Prob. XVI. To explain in general the alteration of Seasons, or length of the Days and Nights made in all places of the World, by the Sun’s (or the Earth’s) annual motion in the Ecliptic.

It has been shewed in the [last problem], how to place the globe in such a position as to exhibit the length of the diurnal and nocturnal arches in all places of the Earth, at a particular time: If the globe be continually rectified, according as the Sun alters his declination, (which may be known by bringing each degree of the ecliptic successively to the meridian) you’ll see the gradual increase or decrease made in the days, in all places of the World, according as a greater or lesser portion of the parallels of latitude, stands above the horizon. We shall illustrate this problem by examples taken at different times of the year.

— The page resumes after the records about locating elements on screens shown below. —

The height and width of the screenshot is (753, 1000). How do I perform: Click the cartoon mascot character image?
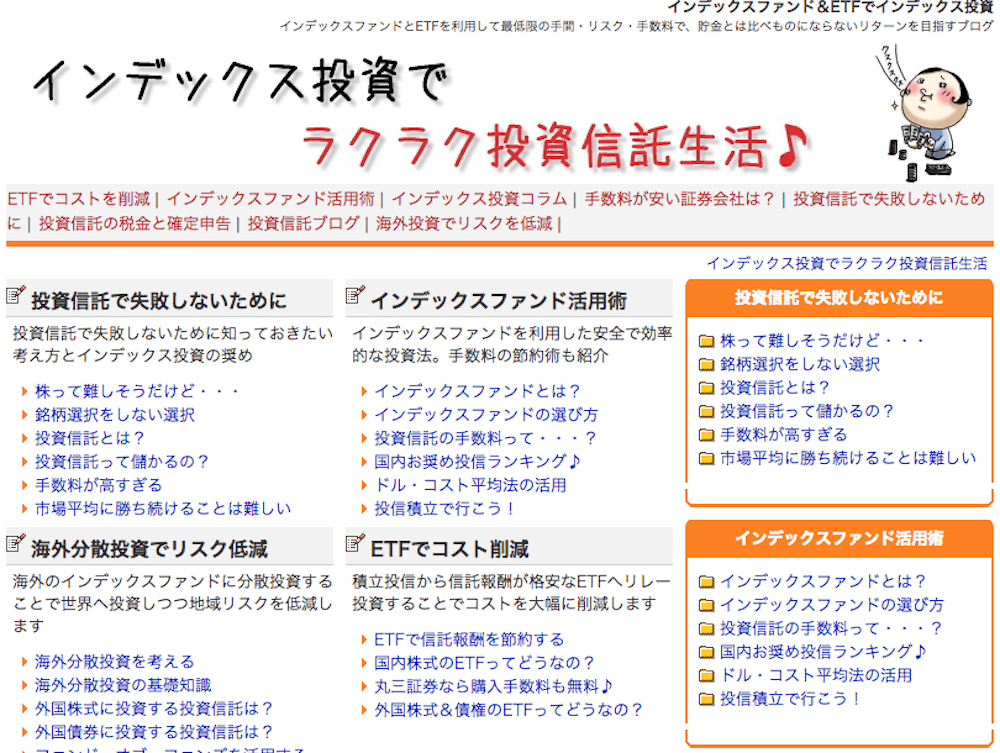919,110
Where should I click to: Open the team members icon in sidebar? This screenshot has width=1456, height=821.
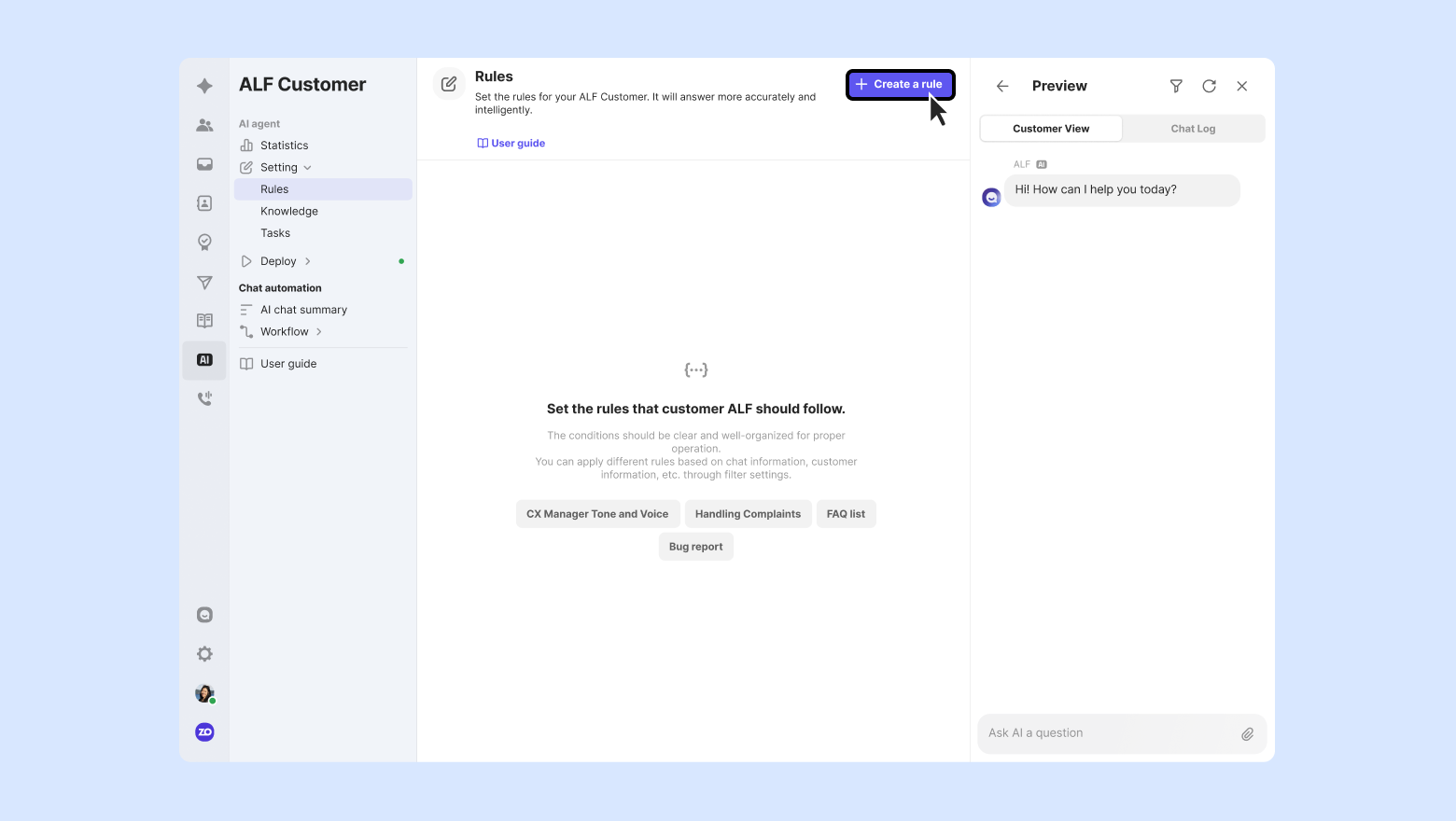pos(204,125)
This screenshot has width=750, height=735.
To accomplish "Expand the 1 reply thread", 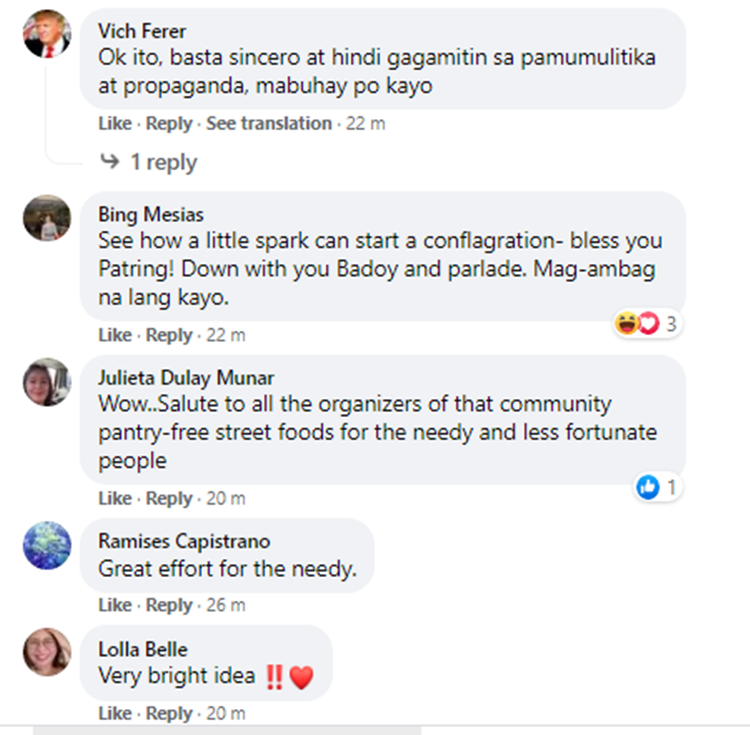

1. Let the Sun be in the first point of ♋ (which happens on the 21st of June) that point being brought to the meridian, will shew the Sun’s declination to be 23½ degrees North; then the globe must be rectified to the latitude of 23½ degrees; and for the better illustration of the problem, let the first meridian upon the globe be brought under the brass meridian. The globe being in this position, you’ll see at one view the length of the days in all latitudes, by counting the number of hours contained between the two extreme meridians, cutting any particular parallel you pitch upon, in the Eastern and Western part of the horizon. And you may observe that the lower part of the arctic circle just touches the horizon, and consequently all the people who live in that latitude have the Sun above their horizon for the space of 24 hours, without setting; only when he is in the lower part of the meridian (which they would call 12 at night) he just touches the horizon.

To all those who live between the arctic circle and the Pole, the Sun does not set, and its height above the horizon, when he is in the lower part of the meridian, is equal to their distance from the arctic circle: For example, Those who live in the 83d parallel have the Sun when he is lowest at this time 13½ degrees high.